* EXERCISE *
Nothing but the data, repeated exactly, belongs in the answer.

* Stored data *
-- Opening Marker --
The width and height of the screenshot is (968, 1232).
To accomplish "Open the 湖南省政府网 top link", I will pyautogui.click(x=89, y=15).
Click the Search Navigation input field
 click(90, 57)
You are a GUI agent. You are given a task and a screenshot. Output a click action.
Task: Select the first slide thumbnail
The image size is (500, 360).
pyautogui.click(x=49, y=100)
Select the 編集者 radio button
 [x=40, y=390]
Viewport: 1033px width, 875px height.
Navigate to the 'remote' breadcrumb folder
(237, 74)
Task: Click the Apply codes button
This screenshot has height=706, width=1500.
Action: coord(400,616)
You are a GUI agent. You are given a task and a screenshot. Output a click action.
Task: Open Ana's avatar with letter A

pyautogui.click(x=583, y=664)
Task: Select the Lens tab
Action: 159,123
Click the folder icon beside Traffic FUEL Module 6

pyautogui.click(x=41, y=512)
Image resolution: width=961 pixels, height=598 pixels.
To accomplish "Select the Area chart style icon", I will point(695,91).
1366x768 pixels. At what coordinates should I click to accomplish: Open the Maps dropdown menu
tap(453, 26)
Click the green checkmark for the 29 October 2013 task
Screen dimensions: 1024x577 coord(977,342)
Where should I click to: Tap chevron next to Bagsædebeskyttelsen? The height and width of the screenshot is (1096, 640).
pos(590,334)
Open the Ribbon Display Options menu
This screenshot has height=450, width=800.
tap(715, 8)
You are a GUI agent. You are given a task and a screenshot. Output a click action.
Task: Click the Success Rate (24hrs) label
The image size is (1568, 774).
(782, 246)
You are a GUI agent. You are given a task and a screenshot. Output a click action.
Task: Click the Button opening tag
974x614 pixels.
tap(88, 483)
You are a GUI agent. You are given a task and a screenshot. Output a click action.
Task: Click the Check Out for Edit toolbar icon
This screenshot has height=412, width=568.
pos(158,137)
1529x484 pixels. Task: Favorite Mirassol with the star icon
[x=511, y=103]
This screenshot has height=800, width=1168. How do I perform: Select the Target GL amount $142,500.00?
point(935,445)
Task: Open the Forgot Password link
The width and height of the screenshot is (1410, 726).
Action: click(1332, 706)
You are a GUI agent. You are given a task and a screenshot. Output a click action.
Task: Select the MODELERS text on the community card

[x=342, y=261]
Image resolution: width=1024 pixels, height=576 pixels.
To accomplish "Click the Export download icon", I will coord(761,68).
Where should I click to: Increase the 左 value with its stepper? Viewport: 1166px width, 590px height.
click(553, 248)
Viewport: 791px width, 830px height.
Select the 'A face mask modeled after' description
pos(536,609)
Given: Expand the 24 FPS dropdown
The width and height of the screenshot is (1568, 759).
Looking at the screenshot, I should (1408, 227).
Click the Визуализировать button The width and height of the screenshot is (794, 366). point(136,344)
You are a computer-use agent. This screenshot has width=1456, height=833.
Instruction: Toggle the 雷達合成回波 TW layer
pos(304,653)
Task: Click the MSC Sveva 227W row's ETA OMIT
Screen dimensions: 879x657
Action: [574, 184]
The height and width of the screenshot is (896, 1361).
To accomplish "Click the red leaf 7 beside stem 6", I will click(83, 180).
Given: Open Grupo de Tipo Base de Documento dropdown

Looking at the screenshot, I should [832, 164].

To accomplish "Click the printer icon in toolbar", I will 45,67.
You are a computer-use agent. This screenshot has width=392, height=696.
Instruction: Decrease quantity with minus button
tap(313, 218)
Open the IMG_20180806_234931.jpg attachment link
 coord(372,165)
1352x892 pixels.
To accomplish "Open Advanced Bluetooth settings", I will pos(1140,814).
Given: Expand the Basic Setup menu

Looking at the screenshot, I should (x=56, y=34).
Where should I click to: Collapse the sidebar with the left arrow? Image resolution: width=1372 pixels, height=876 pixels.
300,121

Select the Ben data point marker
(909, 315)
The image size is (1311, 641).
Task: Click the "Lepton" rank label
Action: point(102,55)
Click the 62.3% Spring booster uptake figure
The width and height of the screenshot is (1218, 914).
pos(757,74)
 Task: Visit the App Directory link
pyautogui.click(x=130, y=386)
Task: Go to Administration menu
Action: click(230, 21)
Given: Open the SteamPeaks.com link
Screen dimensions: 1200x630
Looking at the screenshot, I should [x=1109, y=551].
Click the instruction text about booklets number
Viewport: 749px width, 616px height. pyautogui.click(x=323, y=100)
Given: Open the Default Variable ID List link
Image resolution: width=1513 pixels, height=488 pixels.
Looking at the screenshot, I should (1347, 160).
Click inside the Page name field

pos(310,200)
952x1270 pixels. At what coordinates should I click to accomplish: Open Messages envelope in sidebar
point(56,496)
-- Closing Marker --
* PROBLEM SOLUTION *
The width and height of the screenshot is (968, 1232).
To accomplish "Open the 湖南省政府网 top link", I will pyautogui.click(x=89, y=15).
Click the Search Navigation input field
 click(90, 57)
You are a GUI agent. You are given a task and a screenshot. Output a click action.
Task: Select the first slide thumbnail
The image size is (500, 360).
pyautogui.click(x=49, y=100)
Select the 編集者 radio button
 [x=40, y=390]
Viewport: 1033px width, 875px height.
Navigate to the 'remote' breadcrumb folder
(237, 74)
Task: Click the Apply codes button
This screenshot has height=706, width=1500.
Action: coord(400,616)
You are a GUI agent. You are given a task and a screenshot. Output a click action.
Task: Open Ana's avatar with letter A

pyautogui.click(x=583, y=664)
Task: Select the Lens tab
Action: 159,123
Click the folder icon beside Traffic FUEL Module 6

pyautogui.click(x=41, y=512)
Image resolution: width=961 pixels, height=598 pixels.
To accomplish "Select the Area chart style icon", I will point(695,91).
1366x768 pixels. At what coordinates should I click to accomplish: Open the Maps dropdown menu
tap(453, 26)
Click the green checkmark for the 29 October 2013 task
Screen dimensions: 1024x577 coord(977,342)
Where should I click to: Tap chevron next to Bagsædebeskyttelsen? The height and width of the screenshot is (1096, 640).
pos(590,334)
Open the Ribbon Display Options menu
This screenshot has height=450, width=800.
tap(715, 8)
You are a GUI agent. You are given a task and a screenshot. Output a click action.
Task: Click the Success Rate (24hrs) label
The image size is (1568, 774).
(782, 246)
You are a GUI agent. You are given a task and a screenshot. Output a click action.
Task: Click the Button opening tag
974x614 pixels.
tap(88, 483)
You are a GUI agent. You are given a task and a screenshot. Output a click action.
Task: Click the Check Out for Edit toolbar icon
This screenshot has height=412, width=568.
pos(158,137)
1529x484 pixels. Task: Favorite Mirassol with the star icon
[x=511, y=103]
This screenshot has height=800, width=1168. How do I perform: Select the Target GL amount $142,500.00?
point(935,445)
Task: Open the Forgot Password link
The width and height of the screenshot is (1410, 726).
Action: click(1332, 706)
You are a GUI agent. You are given a task and a screenshot. Output a click action.
Task: Select the MODELERS text on the community card

[x=342, y=261]
Image resolution: width=1024 pixels, height=576 pixels.
To accomplish "Click the Export download icon", I will coord(761,68).
Where should I click to: Increase the 左 value with its stepper? Viewport: 1166px width, 590px height.
click(553, 248)
Viewport: 791px width, 830px height.
Select the 'A face mask modeled after' description
pos(536,609)
Given: Expand the 24 FPS dropdown
The width and height of the screenshot is (1568, 759).
Looking at the screenshot, I should (1408, 227).
Click the Визуализировать button The width and height of the screenshot is (794, 366). point(136,344)
You are a computer-use agent. This screenshot has width=1456, height=833.
Instruction: Toggle the 雷達合成回波 TW layer
pos(304,653)
Task: Click the MSC Sveva 227W row's ETA OMIT
Screen dimensions: 879x657
Action: [574, 184]
The height and width of the screenshot is (896, 1361).
To accomplish "Click the red leaf 7 beside stem 6", I will click(83, 180).
Given: Open Grupo de Tipo Base de Documento dropdown

Looking at the screenshot, I should [832, 164].

To accomplish "Click the printer icon in toolbar", I will 45,67.
You are a computer-use agent. This screenshot has width=392, height=696.
Instruction: Decrease quantity with minus button
tap(313, 218)
Open the IMG_20180806_234931.jpg attachment link
 coord(372,165)
1352x892 pixels.
To accomplish "Open Advanced Bluetooth settings", I will pos(1140,814).
Given: Expand the Basic Setup menu

Looking at the screenshot, I should (x=56, y=34).
Where should I click to: Collapse the sidebar with the left arrow? Image resolution: width=1372 pixels, height=876 pixels.
300,121

Select the Ben data point marker
(909, 315)
The image size is (1311, 641).
Task: Click the "Lepton" rank label
Action: point(102,55)
Click the 62.3% Spring booster uptake figure
The width and height of the screenshot is (1218, 914).
pos(757,74)
 Task: Visit the App Directory link
pyautogui.click(x=130, y=386)
Task: Go to Administration menu
Action: click(230, 21)
Given: Open the SteamPeaks.com link
Screen dimensions: 1200x630
Looking at the screenshot, I should [x=1109, y=551].
Click the instruction text about booklets number
Viewport: 749px width, 616px height. pyautogui.click(x=323, y=100)
Given: Open the Default Variable ID List link
Image resolution: width=1513 pixels, height=488 pixels.
Looking at the screenshot, I should (1347, 160).
Click inside the Page name field

pos(310,200)
952x1270 pixels. At what coordinates should I click to accomplish: Open Messages envelope in sidebar
point(56,496)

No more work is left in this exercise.